Joseph R. Hill, his wife and three young children have been living out of his silver SUV for the past week. After racing north to avoid the worst of the storm’s winds, he returned last week to find that the spacious three-bedroom house he bought 14 months ago had been heavily damaged, and flooded with rainwater.
He registered on the FEMA app, and an inspector came out to Marianna on Friday. But on Saturday Hill was still unsure of the status of his application for temporary housing, and had sent the rest of his family to live with a relative in Port Charlotte.
“I just sense there’s a lack of care,” said Hill, an unemployed former corrections officer. Two friends were helping make repairs to the peeled-back roof of his house as new rain began to fall.
There are signs that the region is slowly recovering. Power has returned to downtown Marianna, allowing a few stores to reopen, including a gas station and a Winn-Dixie supermarket.
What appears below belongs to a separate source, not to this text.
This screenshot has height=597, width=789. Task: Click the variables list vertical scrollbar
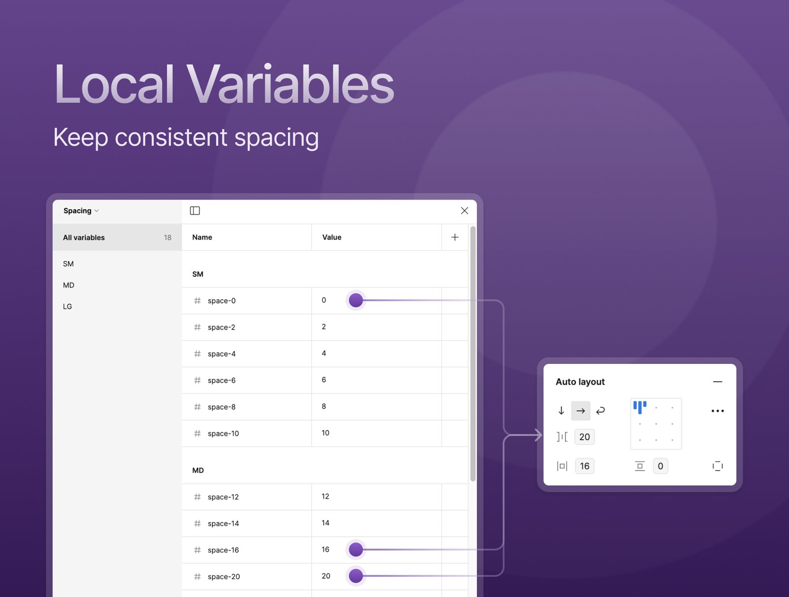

“It does a lot of good for people to look out and see the glow of those lights at night,” said Louis Roberts III, the county sheriff. On Saturday, Gov. Rick Scott toured one of the PODs at a church in Marianna, and repeated his pledge to provide local leaders with anything they needed. He said he was pleased with the relief effort overall, but he lamented that the loss of communications during the height of the storm hampered initial recovery work.
“We have been through bad storms — Hermione, Matthew, Irma and now Mike — and the difference with this one is that we lost landlines, we lost internet, we lost mobile,” Scott said. “We were out of touch with places, and that has never happened before. We have to do a better job pre-positioning assets.”
The recovery is also progressing at a crawl in the hardest-hit places nearer the coast. In Bay County, which includes Panama City and Mexico Beach, vehicle traffic regularly comes to a standstill, utility trucks block roads, and spray-painted pieces of plywood stand in for missing street signs.
But the crowds have dwindled somewhat at places in the county offering free food and water, and lines for gasoline are easing every day. Cellular phone service — still at just 66 percent of normal on Sunday — has been improving. A high school football game was played on Saturday, and public schools were expected to reopen no later than the week of Nov. 12.
On Friday night in Panama City Beach, a band played at a cafe known as Dat Cajun Place while servers brought out heaping platters of shrimp Creole and bread pudding.
There were a few reminders, though, that life had not fully returned to normal: Utility workers filled a few tables, bottled water was served because of contamination fears, and last call was at 8:30 p.m. on account of the local curfew.
Andreasen thinks he can relax Jackson County’s 7:30 p.m. curfew next week. But even as he tries to kick-start normalcy in the county, he is beginning to grapple with the years of recovery that loom ahead, and the toll it has taken on his own family, which has relocated over the state line to Enterprise, Alabama.
“I was talking to this girl the other day who told me how she had lost everything,” he said — his voice suddenly choking with emotion.
“Then I realized I’d lost everything, too.”